I had an income of twenty-two thousand francs; furthermore, I was certain that by doing literary work I could earn an equal sum, at least. Nothing seemed difficult to me, the path lay straight before me without a single obstacle, I had but to march on.... My shyness, my fears, my doubts, exhaustingly painful efforts, spiritual agonies oh, those things no longer mattered! A novel, two novels a year, a few plays for the theatre.... What did that amount to for a young man in love as I was?... Weren't people talking about X.... and Z.... two hopeless and notorious idiots who in a few years amassed a large fortune?... Ideas for a novel, a comedy, a dramatic play came to me in droves ... and I indicated their arrival by a broad and haughty gesture....

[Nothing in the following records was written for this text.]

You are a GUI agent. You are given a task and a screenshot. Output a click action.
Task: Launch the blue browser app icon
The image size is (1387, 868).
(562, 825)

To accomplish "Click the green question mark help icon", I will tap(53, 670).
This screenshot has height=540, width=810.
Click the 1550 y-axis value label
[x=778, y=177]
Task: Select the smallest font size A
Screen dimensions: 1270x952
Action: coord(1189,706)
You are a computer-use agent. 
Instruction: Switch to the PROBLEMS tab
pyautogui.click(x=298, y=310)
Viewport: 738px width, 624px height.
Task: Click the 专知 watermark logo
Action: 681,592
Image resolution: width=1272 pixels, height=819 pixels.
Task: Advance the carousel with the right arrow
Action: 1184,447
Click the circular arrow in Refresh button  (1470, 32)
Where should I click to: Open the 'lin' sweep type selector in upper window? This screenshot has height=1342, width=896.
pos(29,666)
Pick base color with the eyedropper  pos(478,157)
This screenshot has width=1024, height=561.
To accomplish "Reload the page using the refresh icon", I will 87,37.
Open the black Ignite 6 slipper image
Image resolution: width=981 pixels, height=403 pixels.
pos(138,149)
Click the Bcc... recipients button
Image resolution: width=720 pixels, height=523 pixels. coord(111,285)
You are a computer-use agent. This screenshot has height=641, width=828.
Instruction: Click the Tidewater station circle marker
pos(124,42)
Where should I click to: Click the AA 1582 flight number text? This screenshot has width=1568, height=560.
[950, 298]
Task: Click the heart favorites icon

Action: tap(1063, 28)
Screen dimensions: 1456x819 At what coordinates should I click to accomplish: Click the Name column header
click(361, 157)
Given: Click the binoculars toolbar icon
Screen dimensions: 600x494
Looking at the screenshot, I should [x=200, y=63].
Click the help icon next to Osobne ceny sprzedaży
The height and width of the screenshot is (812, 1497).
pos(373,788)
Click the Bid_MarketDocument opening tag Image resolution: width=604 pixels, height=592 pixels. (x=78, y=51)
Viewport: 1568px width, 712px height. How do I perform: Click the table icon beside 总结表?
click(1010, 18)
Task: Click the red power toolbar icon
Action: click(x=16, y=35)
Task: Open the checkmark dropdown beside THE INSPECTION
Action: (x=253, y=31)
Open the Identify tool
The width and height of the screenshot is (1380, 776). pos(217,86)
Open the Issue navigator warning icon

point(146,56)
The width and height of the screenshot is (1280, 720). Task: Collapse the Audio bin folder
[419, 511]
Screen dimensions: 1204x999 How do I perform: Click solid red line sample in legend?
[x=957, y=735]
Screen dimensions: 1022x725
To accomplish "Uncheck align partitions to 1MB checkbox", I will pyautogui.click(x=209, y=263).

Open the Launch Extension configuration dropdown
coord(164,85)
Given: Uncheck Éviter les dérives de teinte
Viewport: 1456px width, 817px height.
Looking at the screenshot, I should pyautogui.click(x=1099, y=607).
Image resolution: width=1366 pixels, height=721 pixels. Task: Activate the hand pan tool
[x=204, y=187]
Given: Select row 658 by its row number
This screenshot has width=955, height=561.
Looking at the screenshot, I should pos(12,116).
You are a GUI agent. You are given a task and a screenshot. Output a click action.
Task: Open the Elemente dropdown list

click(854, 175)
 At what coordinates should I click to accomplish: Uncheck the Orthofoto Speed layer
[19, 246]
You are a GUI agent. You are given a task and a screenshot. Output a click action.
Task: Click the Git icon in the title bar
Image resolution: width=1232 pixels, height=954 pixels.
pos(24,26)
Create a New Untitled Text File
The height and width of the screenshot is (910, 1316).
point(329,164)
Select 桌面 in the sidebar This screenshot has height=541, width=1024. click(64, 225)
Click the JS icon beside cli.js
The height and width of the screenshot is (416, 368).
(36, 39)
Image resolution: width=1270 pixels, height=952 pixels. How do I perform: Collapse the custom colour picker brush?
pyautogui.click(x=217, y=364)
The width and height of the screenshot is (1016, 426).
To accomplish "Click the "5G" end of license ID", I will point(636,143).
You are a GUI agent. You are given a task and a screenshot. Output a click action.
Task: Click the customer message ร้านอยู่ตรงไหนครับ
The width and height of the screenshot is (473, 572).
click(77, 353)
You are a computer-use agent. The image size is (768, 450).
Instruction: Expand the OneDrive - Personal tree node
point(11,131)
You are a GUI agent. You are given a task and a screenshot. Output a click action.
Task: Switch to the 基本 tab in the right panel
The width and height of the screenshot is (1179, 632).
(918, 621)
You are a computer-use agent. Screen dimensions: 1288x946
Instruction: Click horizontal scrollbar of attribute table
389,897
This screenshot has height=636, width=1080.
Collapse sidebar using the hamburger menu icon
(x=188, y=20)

I saw myself already monopolizing all the libraries, all the theatres, all the magazines, the attention of the whole world.... In the hours when inspiration should prove slow and painful, all I would need to do would be to look at Juliette and masterpieces would come forth from her eyes as in a fairy-tale. I did not hesitate to demand Malterre's departure and complete charge of Juliette's affairs. Malterre wrote heart-rending letters, begged, threatened and finally departed. Later on Jesselin, displaying his usual vaunted tact, told us that Malterre, grief-stricken, had taken a trip to Italy.

"I accompanied him as far as Marseilles," he told us. "He wanted to kill himself and was crying all the time. You know I am not a gullible sort of a chap ... but he actually made me feel sorry for him. Now really!"